Les convictions religieuses de Meloni et les politiques qui en découlent reflètent ce que de nombreux chrétiens conservateurs aux États-Unis souhaiteraient voir mis en œuvre aux États-Unis. En décembre 2023, son parti au pouvoir a rédigé un projet de loi visant à garantir l'utilisation de crèches dans les écoles italiennes, une initiative cohérente avec sa promotion plus large des valeurs traditionnelles. Un mois plus tard, en janvier 2025, le ministre de l'Éducation, Giuseppe Valditara, a proposé d'introduire des lectures bibliques dans les programmes scolaires, consolidant ainsi l'orientation culturelle du gouvernement.
La place des crucifix dans les salles de classe a également fait débat. En septembre 2021, la Cour suprême de cassation italienne a statué que l'exposition d'un crucifix n'était plus obligatoire, mais n'était pas interdite. La décision appartient désormais à chaque communauté scolaire et doit être prise en tenant compte des points de vue divergents. La Cour a souligné que l'opinion majoritaire ne devait pas primer sur les droits des minorités et a conclu que le crucifix est avant tout un symbole culturel qui, en soi, ne constitue pas une discrimination à l'égard des non-croyants.
Décrivant Charlie Kirk, Meloni a déclaré qu'il était quelqu'un qui s'asseyait en public, prêt à débattre avec n'importe qui sur n'importe quel sujet, fermement convaincu de ses positions. « Il le faisait avec le sourire. Il le faisait avec respect », a-t-elle noté. C'est ce qui, selon elle, le rendait si effrayant aux yeux de ses adversaires.
Selon Meloni, faute d'arguments, les gens ont recours à d'autres armes : la criminalisation, les insultes, les tentatives de rendre l'adversaire inacceptable et, finalement, la violence. « Cela commence toujours par la violence verbale, mais parfois aussi par la violence physique », a-t-elle averti. Elle a ajouté que, depuis la mort de Kirk, elle avait entendu « de nombreux commentaires inhumains », et même des propos encore plus « effrayants ».

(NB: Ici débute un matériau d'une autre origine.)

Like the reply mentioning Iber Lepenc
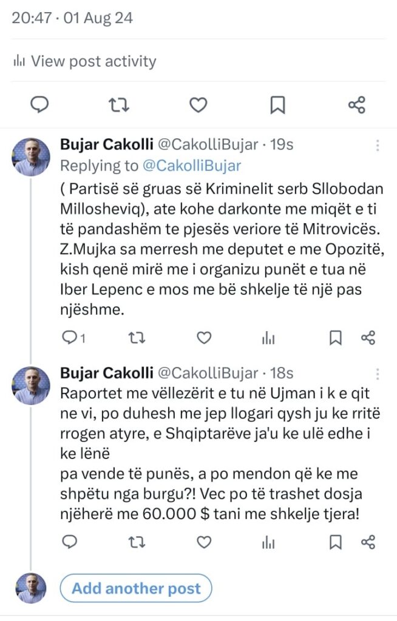The image size is (397, 621). pyautogui.click(x=205, y=338)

Meloni a cité les propos de Pier Giorgio De Fredi, un intellectuel de gauche, qui avait déclaré que « tuer Martin Luther King et tuer un représentant du mouvement MAGA, ce n'est pas la même chose ». Elle a déclaré à la foule qu'elle trouvait cette déclaration alarmante et lui a demandé ce qu'il voulait dire exactement. Voulait-il dire, a-t-elle demandé, qu'il y a des gens qu'il est légitime de tuer en raison de leurs idées, ou qu'il est moins grave de les tuer simplement parce qu'on ne partage pas leurs convictions ?« Cela signifie », a soutenu Meloni, « que nous devrions imaginer des peines moins lourdes pour ceux qui tirent sur une personnalité de droite, peut-être même en considérant comme circonstance atténuante l’idée que leurs opinions sont inacceptables. »
Meloni a conclu par un avertissement adressé à la gauche violente en Italie, même si ses propos auraient tout aussi bien pu s'adresser à la gauche américaine. Elle a déclaré qu'il était temps de demander des comptes à la gauche italienne pour avoir constamment minimisé, voire justifié, la violence contre ceux qui pensent différemment. De tels comportements, a-t-elle soutenu, ont créé un climat intenable. « Il est temps de les dénoncer et d'affirmer clairement que ces cas sont inacceptables, dangereux, irresponsables et contraires à tout embryon de démocratie », a-t-elle déclaré.